EST-CE par snobisme, ou par simple curiosité, que j'assistai à ce bal du Palais d'hiver ? Toujours est-il que j'endossai mon habit noir, qui, depuis de longs mois, gisait au fond d'une malle, sous des couches de naphtaline et que je me rendis, avec la cohue des fonctionnaires, à l'invitation de M. le Gouverneur général.

Sauf le cadre vaguement exotique, ce fut une soirée officielle comme toutes celles oi je m'étais déjà vu à Paris ou en province. Encore cette petite maison mauresque, qu'on appelle pompeusement " le Palais d'hiver", a-t-elle été fâcheusement remaniée par le Génie militaire qui lui a composé une façade selon le goût des Roumis et qui l'a munie de beaux escaliers et d'un salon de réception. Je doute d'ailleurs que, dans son état primitif, elle montrât quoi que ce fût de bien remarquable. A côté de l'archevêché, - qui est en face, de ses marbres blancs et de ses charmantes boiseries, - le Palais d'hiver fait piètre figure. Mais peut- être que la partie dérobée au public, ou celles qui sont restées à peu près intactes, méritent tout de même qu'on s'y arrête.

Enfin, il y avait grand bal, ce soir-là, au Gouvernement général !

Dès le seuil, la foule était si dense qu'on ne pouvait pas plus avancer que lorsqu'on fait queue dans une gare, devant un guichet encombré.

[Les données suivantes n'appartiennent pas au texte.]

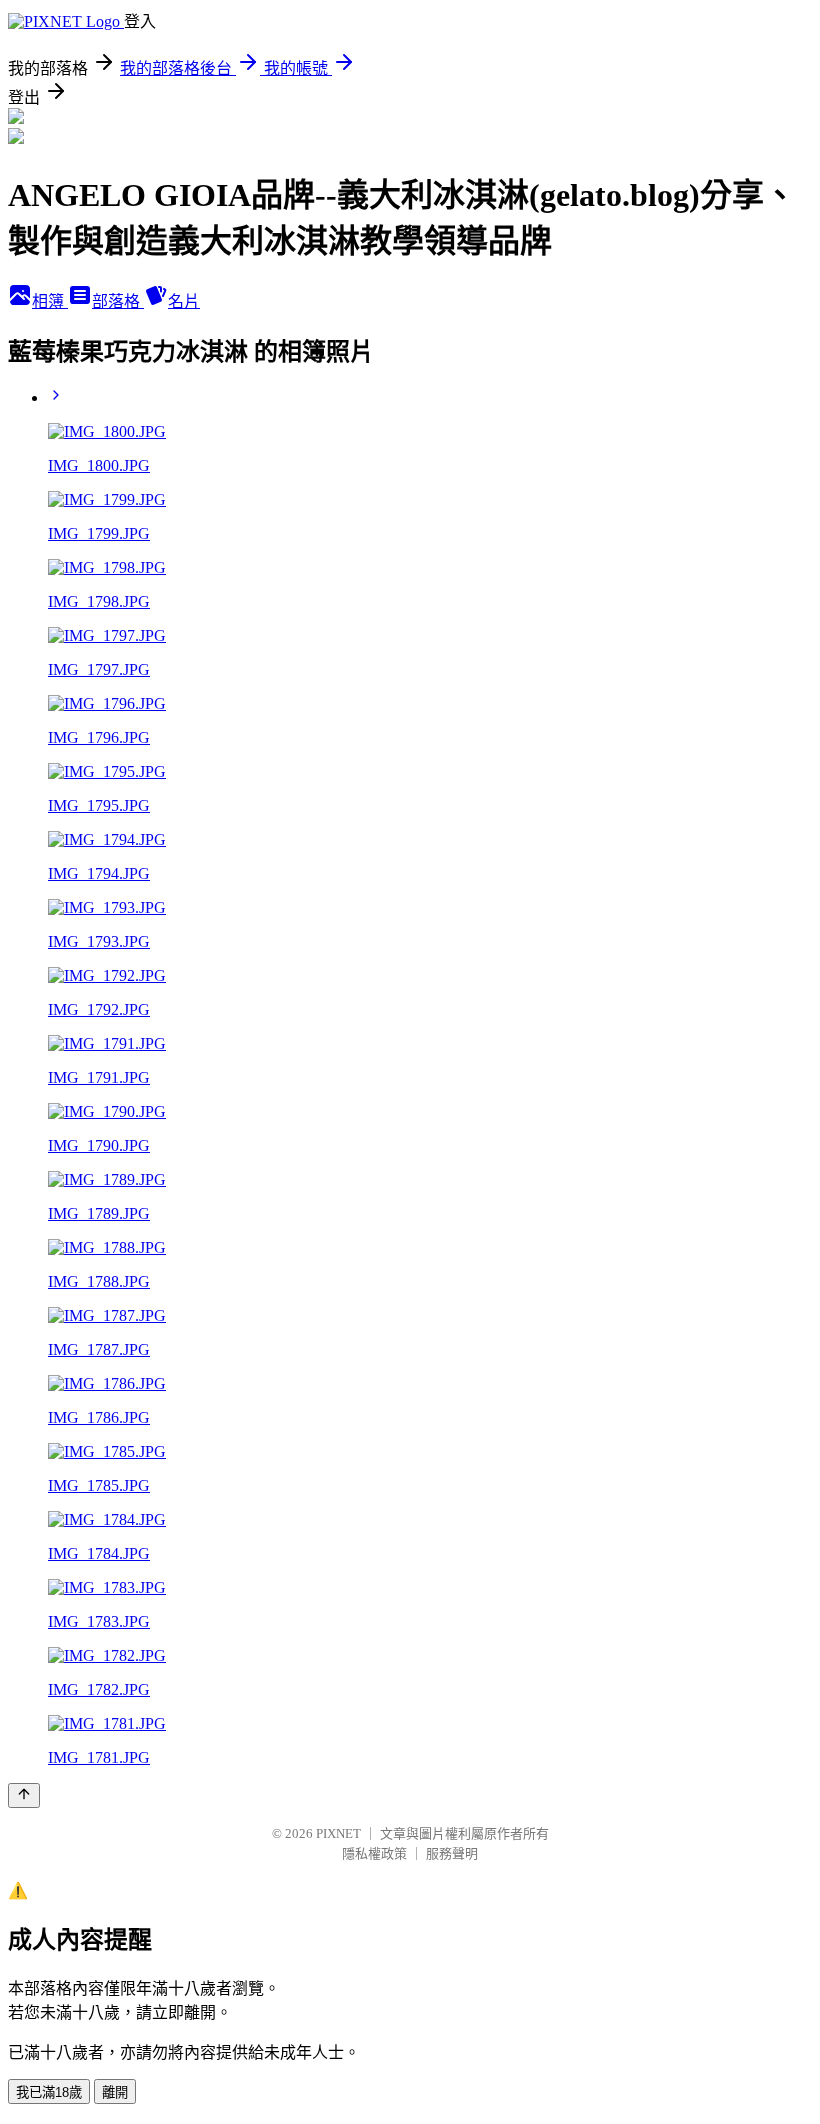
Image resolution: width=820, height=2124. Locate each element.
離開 (115, 2092)
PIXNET (338, 1833)
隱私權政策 (374, 1853)
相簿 (50, 301)
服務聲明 (452, 1853)
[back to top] (24, 1795)
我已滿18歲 (49, 2092)
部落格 (118, 301)
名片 (184, 301)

On s'empilait jusque dans les moindres recoins des petites chambres au plafond surbaissé. Et avec cela une chaleur suffocante, la chaleur d'un soir de sirocco, encore aggravée par un terrible et rudimentaire éclairage au gaz. Malgré cet empilement, cette atmosphère inhumaine, des couples enragés tournoyaient, s'acharnaient à danser, si l'on peut dire, car on piétinait sur place. On dansait un peu partout, jusqu'au buffet et dans la galerie extérieure du premier étage : spectacle accablant, grisâtre et morne....

Mais, le long du mur des salons, quelque chose de magnifique et de farouche : une grande tache rouge et blanche, un amoncellement de burnous écarlates à glands d'or, une floraison de turbans liés de cordons en poils de chameaux et, dans la blancheur des cache-cols, de rudes visages boucanés aux barbes grises, aux sourcils en broussaille - les caïds !... Les caïds, qu'on avait fait venir tout exprès de leur douar, ou de leur lointaine bourgade. De loin, ils avaient l'air de paquets de linges fraîchement étuvés. Les bergers, les nomades, ceux qui venaient du Sud exhalaient une forte odeur de suint et de savon de Marseille. Outre leurs belles draperies rouges, tous étalaient sur leurs genoux des mains gantées de blanc, des gants tout neufs, gonflés par des mains puissantes et qui, çà et là, craquaient aux coutures. On avait infligé ce supplice, à ces hommes de la steppe, de leur emprisonner les mains dans des fourreaux fragiles qui éclataient au moindre mouvement. Quelle cruauté ! Quelle humiliation pour certains d'entre eux ! On eût dit qu'ils avaient des entraves.... D'autres, au contraire, paraissaient enchantés de leurs beaux gants, et leurs mains posées avec ostentation sur leurs cuisses semblaient les offrir aux admirations du public. Entre les plantes vertes, ils avaient l'air de lions repus qui digèrent dans la forêt....

Quel contraste avec la foule qui les entourait ! Deux mondes s'affrontaient. L'antithèse était violente jusqu'au grotesque. On se pressait pour les regarder, comme on fait pour des animaux en cage, les femmes surtout. Certains les dévisageaient avec une curiosité gênante pour ces malheureux et que je trouvais même insultante et stupide. Ces hommes, ils étaient là en service commandé ! Ils étaient venus, en somme, avec leurs costumes éclatants, pour le décor et pour la figuration. La plupart en avaient sûrement conscience et, malgré le pli habituel de dissimulation, on voyait qu'ils n'étaient pas contents. D'ailleurs ils s'ennuyaient mortellement. Que faire dans un salon, quand on porte sur son dos tout un harnais d'étoffes pesantes et encombrantes et qu'on traîne à ses pieds des bottes éperonnées ? Ils ne pouvaient guère bouger. Ils ne dansaient pas, ils ne jouaient pas à nos jeux, ils ne buvaient pas de champagne, ni aucune de nos liqueurs.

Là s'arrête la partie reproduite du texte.